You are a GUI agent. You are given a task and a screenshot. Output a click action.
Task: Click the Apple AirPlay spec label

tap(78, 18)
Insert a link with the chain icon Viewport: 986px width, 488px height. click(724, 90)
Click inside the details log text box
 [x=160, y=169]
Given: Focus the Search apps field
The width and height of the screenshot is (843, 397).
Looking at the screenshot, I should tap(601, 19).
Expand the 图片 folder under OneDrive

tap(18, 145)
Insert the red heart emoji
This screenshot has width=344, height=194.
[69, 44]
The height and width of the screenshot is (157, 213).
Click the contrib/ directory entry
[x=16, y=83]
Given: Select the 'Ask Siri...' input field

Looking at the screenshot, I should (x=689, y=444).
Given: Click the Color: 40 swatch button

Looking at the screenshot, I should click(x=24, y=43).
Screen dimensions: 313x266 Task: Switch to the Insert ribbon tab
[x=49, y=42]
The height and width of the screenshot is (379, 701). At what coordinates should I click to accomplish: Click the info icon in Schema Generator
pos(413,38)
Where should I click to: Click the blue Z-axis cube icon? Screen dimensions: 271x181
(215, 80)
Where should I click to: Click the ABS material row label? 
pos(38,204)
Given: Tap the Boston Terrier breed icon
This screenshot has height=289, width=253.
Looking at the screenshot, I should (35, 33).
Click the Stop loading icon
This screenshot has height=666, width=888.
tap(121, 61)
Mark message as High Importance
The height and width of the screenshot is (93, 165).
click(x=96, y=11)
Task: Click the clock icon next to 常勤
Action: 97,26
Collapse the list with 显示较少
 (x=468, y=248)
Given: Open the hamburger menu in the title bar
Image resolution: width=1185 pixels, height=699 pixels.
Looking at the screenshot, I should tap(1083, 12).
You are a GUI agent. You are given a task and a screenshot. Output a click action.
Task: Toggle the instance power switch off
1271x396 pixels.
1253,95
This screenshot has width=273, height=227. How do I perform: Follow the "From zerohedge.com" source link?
━━━━━━━━━━━━━━━━━━━━━━━━━━━━━━
### Task goal
Search the entries above for the word "link" and copy each line where it appears.

### Exercise result
Insert a link with the chain icon Viewport: 986px width, 488px height. click(724, 90)
This screenshot has width=273, height=227. How do I perform: Follow the "From zerohedge.com" source link?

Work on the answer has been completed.